▶ _Source data_:
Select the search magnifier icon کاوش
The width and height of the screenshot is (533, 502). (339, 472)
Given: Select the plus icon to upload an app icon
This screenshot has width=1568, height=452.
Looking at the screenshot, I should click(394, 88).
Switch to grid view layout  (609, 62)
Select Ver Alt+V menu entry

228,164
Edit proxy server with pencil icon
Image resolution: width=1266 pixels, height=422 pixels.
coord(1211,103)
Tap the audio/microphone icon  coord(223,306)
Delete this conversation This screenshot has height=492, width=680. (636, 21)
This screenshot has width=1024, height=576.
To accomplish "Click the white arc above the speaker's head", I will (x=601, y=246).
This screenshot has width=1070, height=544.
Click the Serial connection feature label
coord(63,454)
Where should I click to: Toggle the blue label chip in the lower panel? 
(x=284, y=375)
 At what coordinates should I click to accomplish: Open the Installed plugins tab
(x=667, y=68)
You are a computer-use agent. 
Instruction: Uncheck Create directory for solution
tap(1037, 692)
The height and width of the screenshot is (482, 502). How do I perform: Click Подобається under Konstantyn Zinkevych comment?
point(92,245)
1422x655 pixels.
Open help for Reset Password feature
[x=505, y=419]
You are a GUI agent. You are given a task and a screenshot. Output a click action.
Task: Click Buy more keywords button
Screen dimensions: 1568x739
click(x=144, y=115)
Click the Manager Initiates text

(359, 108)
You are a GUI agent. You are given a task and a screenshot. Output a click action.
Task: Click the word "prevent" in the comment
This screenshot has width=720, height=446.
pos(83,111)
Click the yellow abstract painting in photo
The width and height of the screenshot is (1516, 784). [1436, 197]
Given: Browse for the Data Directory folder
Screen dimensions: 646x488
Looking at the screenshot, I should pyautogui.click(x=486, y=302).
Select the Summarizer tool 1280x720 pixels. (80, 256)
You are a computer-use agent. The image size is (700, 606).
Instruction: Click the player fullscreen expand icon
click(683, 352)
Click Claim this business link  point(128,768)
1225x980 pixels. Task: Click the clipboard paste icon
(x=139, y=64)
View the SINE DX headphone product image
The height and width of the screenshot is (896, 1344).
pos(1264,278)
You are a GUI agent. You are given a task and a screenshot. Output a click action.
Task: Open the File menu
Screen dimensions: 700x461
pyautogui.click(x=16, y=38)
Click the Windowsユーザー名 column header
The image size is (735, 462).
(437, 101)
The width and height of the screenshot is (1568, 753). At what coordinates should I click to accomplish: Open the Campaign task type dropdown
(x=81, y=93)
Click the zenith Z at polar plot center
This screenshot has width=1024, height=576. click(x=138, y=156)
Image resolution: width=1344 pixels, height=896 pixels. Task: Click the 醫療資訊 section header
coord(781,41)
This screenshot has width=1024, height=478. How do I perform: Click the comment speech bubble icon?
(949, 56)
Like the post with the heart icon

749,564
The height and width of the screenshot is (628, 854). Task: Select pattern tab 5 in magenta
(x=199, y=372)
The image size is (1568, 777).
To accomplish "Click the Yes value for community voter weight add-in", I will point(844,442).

▶ _Work instructions_: Every line of the listing above should be copied word for word.

▶ _Solution_:
Select the search magnifier icon کاوش
The width and height of the screenshot is (533, 502). (339, 472)
Given: Select the plus icon to upload an app icon
This screenshot has width=1568, height=452.
Looking at the screenshot, I should click(394, 88).
Switch to grid view layout  (609, 62)
Select Ver Alt+V menu entry

228,164
Edit proxy server with pencil icon
Image resolution: width=1266 pixels, height=422 pixels.
coord(1211,103)
Tap the audio/microphone icon  coord(223,306)
Delete this conversation This screenshot has height=492, width=680. (636, 21)
This screenshot has width=1024, height=576.
To accomplish "Click the white arc above the speaker's head", I will (x=601, y=246).
This screenshot has width=1070, height=544.
Click the Serial connection feature label
coord(63,454)
Where should I click to: Toggle the blue label chip in the lower panel? 
(x=284, y=375)
 At what coordinates should I click to accomplish: Open the Installed plugins tab
(x=667, y=68)
You are a computer-use agent. 
Instruction: Uncheck Create directory for solution
tap(1037, 692)
The height and width of the screenshot is (482, 502). How do I perform: Click Подобається under Konstantyn Zinkevych comment?
point(92,245)
1422x655 pixels.
Open help for Reset Password feature
[x=505, y=419]
You are a GUI agent. You are given a task and a screenshot. Output a click action.
Task: Click Buy more keywords button
Screen dimensions: 1568x739
click(x=144, y=115)
Click the Manager Initiates text

(359, 108)
You are a GUI agent. You are given a task and a screenshot. Output a click action.
Task: Click the word "prevent" in the comment
This screenshot has width=720, height=446.
pos(83,111)
Click the yellow abstract painting in photo
The width and height of the screenshot is (1516, 784). [1436, 197]
Given: Browse for the Data Directory folder
Screen dimensions: 646x488
Looking at the screenshot, I should pyautogui.click(x=486, y=302).
Select the Summarizer tool 1280x720 pixels. (80, 256)
You are a computer-use agent. The image size is (700, 606).
Instruction: Click the player fullscreen expand icon
click(683, 352)
Click Claim this business link  point(128,768)
1225x980 pixels. Task: Click the clipboard paste icon
(x=139, y=64)
View the SINE DX headphone product image
The height and width of the screenshot is (896, 1344).
pos(1264,278)
You are a GUI agent. You are given a task and a screenshot. Output a click action.
Task: Open the File menu
Screen dimensions: 700x461
pyautogui.click(x=16, y=38)
Click the Windowsユーザー名 column header
The image size is (735, 462).
(437, 101)
The width and height of the screenshot is (1568, 753). At what coordinates should I click to accomplish: Open the Campaign task type dropdown
(x=81, y=93)
Click the zenith Z at polar plot center
This screenshot has width=1024, height=576. click(x=138, y=156)
Image resolution: width=1344 pixels, height=896 pixels. Task: Click the 醫療資訊 section header
coord(781,41)
This screenshot has width=1024, height=478. How do I perform: Click the comment speech bubble icon?
(949, 56)
Like the post with the heart icon

749,564
The height and width of the screenshot is (628, 854). Task: Select pattern tab 5 in magenta
(x=199, y=372)
The image size is (1568, 777).
To accomplish "Click the Yes value for community voter weight add-in", I will point(844,442).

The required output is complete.